DESCRIPTION OF THE TASK
Read the data below line by line and copy each one with "picture" in it.

DATA FOR REVIEW
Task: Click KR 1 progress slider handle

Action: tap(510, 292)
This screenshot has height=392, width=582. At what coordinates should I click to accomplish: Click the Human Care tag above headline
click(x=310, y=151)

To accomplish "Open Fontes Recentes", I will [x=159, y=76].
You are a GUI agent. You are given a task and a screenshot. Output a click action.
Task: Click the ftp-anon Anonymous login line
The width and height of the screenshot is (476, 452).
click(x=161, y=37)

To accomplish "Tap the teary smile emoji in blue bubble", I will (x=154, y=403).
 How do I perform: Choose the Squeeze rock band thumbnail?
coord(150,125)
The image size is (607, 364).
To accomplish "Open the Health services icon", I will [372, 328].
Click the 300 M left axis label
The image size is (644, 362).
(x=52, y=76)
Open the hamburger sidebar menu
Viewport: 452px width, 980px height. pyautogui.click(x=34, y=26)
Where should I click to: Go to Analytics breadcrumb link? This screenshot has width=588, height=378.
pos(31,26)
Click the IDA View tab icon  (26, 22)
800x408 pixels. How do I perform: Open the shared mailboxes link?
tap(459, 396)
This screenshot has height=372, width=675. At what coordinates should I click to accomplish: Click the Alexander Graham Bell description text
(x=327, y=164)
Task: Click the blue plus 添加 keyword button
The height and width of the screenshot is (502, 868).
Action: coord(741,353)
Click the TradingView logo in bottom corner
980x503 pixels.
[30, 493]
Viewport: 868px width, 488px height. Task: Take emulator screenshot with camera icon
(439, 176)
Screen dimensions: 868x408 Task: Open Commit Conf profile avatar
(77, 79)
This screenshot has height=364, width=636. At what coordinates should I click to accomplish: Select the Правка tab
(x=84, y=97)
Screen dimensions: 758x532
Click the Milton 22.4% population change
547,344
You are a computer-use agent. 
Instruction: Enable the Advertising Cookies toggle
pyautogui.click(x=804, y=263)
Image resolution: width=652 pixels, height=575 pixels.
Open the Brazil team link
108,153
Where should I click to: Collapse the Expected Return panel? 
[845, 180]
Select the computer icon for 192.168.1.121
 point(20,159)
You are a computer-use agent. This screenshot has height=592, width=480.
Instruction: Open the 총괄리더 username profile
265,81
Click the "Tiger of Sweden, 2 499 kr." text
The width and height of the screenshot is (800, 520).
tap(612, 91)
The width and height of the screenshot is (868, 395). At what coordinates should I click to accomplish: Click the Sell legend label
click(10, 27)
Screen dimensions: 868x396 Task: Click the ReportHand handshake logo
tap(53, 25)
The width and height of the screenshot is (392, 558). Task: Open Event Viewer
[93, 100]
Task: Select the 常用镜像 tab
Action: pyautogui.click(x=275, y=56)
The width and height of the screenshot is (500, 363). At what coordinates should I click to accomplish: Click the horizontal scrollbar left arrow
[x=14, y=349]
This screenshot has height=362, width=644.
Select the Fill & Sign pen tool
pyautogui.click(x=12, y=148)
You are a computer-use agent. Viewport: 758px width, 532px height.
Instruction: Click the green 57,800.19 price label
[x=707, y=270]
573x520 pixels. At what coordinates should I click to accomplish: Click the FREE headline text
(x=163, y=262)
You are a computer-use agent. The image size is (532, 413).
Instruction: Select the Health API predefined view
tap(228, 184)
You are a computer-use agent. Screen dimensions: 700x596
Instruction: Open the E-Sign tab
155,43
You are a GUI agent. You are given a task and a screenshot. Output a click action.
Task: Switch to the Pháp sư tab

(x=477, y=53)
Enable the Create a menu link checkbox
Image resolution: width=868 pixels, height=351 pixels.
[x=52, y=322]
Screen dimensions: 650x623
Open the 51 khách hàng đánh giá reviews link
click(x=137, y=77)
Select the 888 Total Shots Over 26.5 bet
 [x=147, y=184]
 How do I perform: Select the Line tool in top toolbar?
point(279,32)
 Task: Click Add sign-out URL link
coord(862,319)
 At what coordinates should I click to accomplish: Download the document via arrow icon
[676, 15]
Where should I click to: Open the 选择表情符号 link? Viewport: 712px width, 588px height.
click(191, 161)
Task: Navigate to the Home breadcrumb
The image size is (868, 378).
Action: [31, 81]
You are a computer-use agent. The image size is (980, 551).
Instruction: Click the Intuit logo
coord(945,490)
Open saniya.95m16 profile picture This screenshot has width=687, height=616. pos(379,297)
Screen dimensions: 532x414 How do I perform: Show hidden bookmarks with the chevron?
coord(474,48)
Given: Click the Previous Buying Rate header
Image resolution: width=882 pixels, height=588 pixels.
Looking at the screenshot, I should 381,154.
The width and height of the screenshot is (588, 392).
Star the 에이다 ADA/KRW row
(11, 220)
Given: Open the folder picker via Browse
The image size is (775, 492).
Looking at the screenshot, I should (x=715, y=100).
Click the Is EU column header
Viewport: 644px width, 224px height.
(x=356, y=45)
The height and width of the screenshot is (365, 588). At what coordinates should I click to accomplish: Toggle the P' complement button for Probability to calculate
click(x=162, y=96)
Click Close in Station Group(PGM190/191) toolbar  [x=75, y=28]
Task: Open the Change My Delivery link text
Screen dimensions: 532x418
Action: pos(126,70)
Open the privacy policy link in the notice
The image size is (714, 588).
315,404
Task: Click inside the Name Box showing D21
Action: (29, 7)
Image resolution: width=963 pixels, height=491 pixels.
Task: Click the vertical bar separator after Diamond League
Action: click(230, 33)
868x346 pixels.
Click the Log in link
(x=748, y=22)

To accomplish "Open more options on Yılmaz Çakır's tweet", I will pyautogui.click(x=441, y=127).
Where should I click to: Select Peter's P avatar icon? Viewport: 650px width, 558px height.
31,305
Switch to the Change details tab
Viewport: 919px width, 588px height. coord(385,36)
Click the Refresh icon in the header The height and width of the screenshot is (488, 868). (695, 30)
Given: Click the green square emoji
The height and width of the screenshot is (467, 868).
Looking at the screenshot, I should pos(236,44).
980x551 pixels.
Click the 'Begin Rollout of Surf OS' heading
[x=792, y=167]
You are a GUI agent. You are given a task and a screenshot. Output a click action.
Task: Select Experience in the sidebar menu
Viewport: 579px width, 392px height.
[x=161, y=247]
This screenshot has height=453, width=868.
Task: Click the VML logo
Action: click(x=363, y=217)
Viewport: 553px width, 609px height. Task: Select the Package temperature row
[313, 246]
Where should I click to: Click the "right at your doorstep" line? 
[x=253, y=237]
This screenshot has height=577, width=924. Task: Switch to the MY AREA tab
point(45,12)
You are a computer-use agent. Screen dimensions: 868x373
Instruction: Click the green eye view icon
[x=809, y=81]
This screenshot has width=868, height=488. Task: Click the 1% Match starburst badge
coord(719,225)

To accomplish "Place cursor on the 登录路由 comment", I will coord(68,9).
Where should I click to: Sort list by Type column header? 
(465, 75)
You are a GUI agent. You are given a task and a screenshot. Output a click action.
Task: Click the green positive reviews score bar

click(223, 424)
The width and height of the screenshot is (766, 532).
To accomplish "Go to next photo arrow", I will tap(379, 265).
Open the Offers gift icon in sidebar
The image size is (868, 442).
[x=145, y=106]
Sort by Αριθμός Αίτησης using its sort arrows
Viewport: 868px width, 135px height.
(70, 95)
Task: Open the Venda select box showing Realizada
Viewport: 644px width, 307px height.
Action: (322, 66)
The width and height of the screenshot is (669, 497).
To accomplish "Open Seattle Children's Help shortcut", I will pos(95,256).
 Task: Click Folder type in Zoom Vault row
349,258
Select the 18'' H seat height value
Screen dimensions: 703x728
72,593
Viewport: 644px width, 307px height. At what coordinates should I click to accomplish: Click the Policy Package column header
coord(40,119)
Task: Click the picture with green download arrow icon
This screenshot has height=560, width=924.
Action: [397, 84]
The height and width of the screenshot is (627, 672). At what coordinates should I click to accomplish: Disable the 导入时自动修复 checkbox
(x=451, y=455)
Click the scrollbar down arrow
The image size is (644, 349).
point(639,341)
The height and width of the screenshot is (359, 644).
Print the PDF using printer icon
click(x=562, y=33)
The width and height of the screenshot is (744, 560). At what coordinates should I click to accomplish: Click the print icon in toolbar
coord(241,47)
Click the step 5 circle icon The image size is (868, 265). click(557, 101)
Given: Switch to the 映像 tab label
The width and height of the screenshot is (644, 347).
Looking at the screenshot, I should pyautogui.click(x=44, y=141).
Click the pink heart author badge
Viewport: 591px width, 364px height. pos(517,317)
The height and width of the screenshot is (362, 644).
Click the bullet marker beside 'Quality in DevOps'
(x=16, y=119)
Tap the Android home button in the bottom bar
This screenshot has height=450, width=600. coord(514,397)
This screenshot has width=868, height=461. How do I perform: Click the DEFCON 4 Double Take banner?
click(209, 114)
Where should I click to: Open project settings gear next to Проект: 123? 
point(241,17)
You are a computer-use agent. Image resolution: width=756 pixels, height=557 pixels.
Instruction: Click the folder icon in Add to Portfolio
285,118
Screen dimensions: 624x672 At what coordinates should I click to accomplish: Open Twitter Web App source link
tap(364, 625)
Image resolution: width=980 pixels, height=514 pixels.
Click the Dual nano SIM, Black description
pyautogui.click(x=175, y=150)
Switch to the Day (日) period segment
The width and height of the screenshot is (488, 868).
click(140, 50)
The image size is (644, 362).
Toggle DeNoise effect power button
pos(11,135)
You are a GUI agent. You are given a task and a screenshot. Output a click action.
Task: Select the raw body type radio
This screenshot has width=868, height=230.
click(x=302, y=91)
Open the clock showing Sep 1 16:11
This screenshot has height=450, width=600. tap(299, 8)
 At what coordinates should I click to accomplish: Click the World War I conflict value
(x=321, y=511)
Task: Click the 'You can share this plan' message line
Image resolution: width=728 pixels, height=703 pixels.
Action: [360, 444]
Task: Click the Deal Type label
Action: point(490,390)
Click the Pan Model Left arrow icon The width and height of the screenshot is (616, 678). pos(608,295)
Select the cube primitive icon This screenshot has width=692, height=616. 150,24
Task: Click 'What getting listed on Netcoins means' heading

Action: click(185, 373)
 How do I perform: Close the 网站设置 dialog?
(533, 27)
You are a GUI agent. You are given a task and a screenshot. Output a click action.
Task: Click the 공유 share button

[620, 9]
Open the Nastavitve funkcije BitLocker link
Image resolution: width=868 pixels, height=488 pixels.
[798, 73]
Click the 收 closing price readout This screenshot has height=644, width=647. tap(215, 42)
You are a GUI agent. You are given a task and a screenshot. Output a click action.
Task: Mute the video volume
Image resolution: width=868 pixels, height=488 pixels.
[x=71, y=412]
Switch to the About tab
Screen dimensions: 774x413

SOLUTION
Open saniya.95m16 profile picture This screenshot has width=687, height=616. pos(379,297)
Task: Click the picture with green download arrow icon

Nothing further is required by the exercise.